La catastrophe est survenue parce que, depuis des décennies,
presque personne n'a essayé d'examiner de manière critique,
et d'éradiquer, le goût de la gâchette des desperados
fanatiques. Même les auteurs qui s'abstenaient d'accepter
sans réserve l'idée d'une violence imprudente essayaient de
trouver une interprétation bienveillante aux pires excès des
dictateurs. Les premières objections timides furent émises
quand – très tardivement en réalité – les instigateurs
intellectuels de ces politiques commencèrent à comprendre
que même le soutien enthousiaste à l'idéologie totalitaire
ne leur garantissait pas l'immunité contre la torture et
l'exécution.
Il existe aujourd'hui un faux front anticommuniste. Ce que
ces individus, qui s'appellent eux-mêmes « anticommunistes
de gauche »(c)
et que les gens sérieux appellent plus correctement «
anti-anticommunistes », recherchent, c'est le communisme
sans les caractéristiques nécessaires et intrinsèques du
communisme qui sont encore difficiles à avaler pour les
Américains. Ils font une distinction illusoire entre
communisme et socialisme et – assez paradoxalement –
cherchent un appui à leur proposition d'un socialisme non
communiste dans un ouvrage que ses auteurs ont intitulé le
Manifeste communiste. Ils pensent avoir démontré le
bien-fondé de leur cas en employant des noms d'emprunt pour
le socialisme, comme planification ou État-providence. Ils
prétendent rejeter les aspirations révolutionnaires et
dictatoriales des « Rouges » et font en même temps l'éloge,
dans des livres et des revues, dans les écoles et les
universités, de Karl Marx, le champion de la révolution
communiste et de la dictature du prolétariat, en le saluant
comme l'un des plus grands économistes, philosophes et
sociologues et comme le bienfaiteur et le libérateur éminent
de l'humanité. Ils veulent nous faire croire que le
totalitarisme non totalitaire, sorte de carré triangulaire,
serait le remède miracle à tous nos maux. À chaque fois
qu'ils émettent la moindre réserve sur le communisme, ils
s'empressent d'insulter le capitalisme avec des termes
empruntés au vocabulaire des injures de Marx et de Lénine.
Ils soulignent qu'ils exècrent le capitalisme bien plus
fortement que le communisme et justifient tous les actes
répugnants des communistes en parlant des « horreurs
innommables » du capitalisme. Bref, ils prétendent lutter
contre le communisme en essayant de convertir les gens aux
idées du Manifeste communiste.
Ce que ces soi-disant « anticommunistes de gauche »

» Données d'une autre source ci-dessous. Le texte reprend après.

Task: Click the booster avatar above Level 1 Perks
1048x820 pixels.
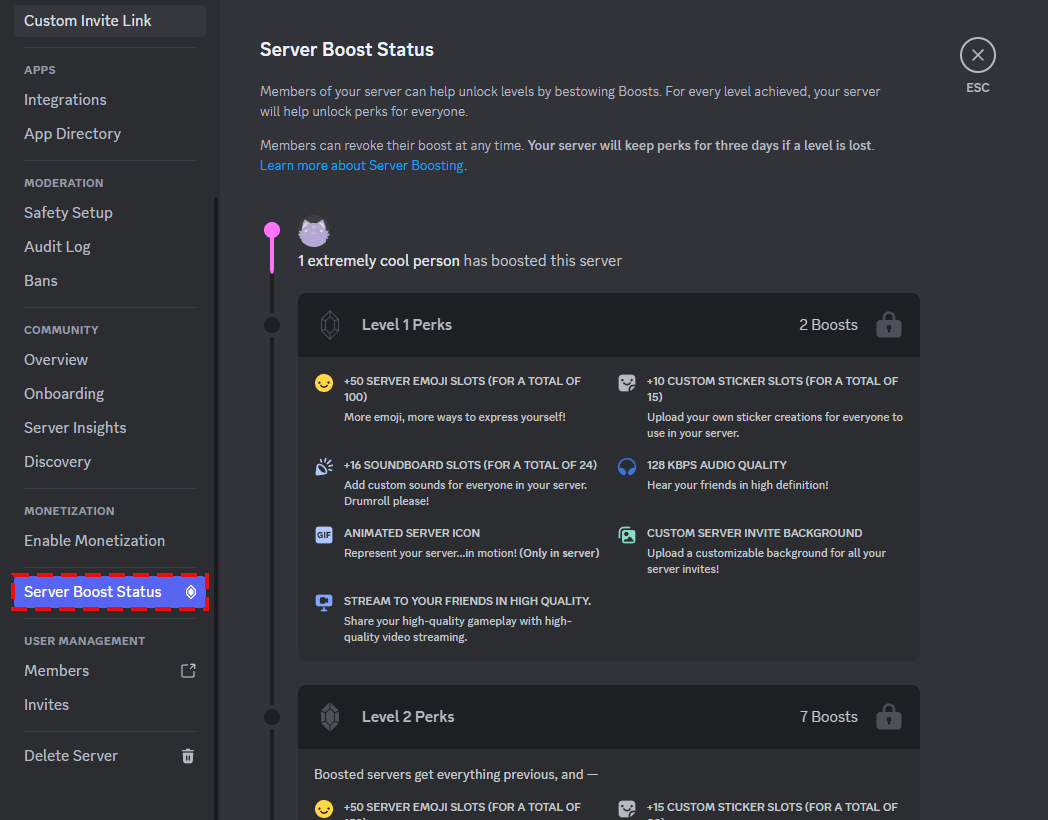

combattent, ce n'est pas le communisme en tant que tel, mais
un système communiste dans lequel ils ne seraient pas
eux-mêmes au sommet. Ce qu'ils veulent, c'est un système
socialiste, c'est-à-dire communiste, où eux-mêmes, ou leurs
plus proches amis, tiendraient les rênes du gouvernement. Il
serait peut-être exagéré de dire qu'ils brûlent d'un désir
de liquider les autres. Ils ne veulent tout simplement pas
être liquidés. Dans une communauté socialiste, seuls
l'autocrate suprême et ses sbires en sont assurés.
Un mouvement « anti-quelque chose » ne fait preuve que d'une
attitude négative. Il n'a strictement aucune chance de
réussir. Ses diatribes enflammées font en fait la publicité
du programme qu'il attaque. Les gens doivent se battre pour
quelque chose qu'ils veulent faire réussir, et non pas
simplement pour repousser un mal, aussi grand soit-il. Ils
doivent, sans réserve, soutenir le programme de l'économie
de marché.
Le communisme aurait aujourd'hui, après les désillusions
apportées par les actions des soviétiques et le lamentable
échec de toutes les expériences socialistes, peu de chance
de succès dans l'Occident s'il n'y avait pas ce faux
anticommunisme.
La seule chose qui puisse empêcher les nations civilisées de
l'Europe de l'Ouest, de l'Amérique et de l'Australie d'être
réduites en esclavage par la barbarie de Moscou, c'est un
soutien ouvert et sans réserve du capitalisme de
laissez-faire.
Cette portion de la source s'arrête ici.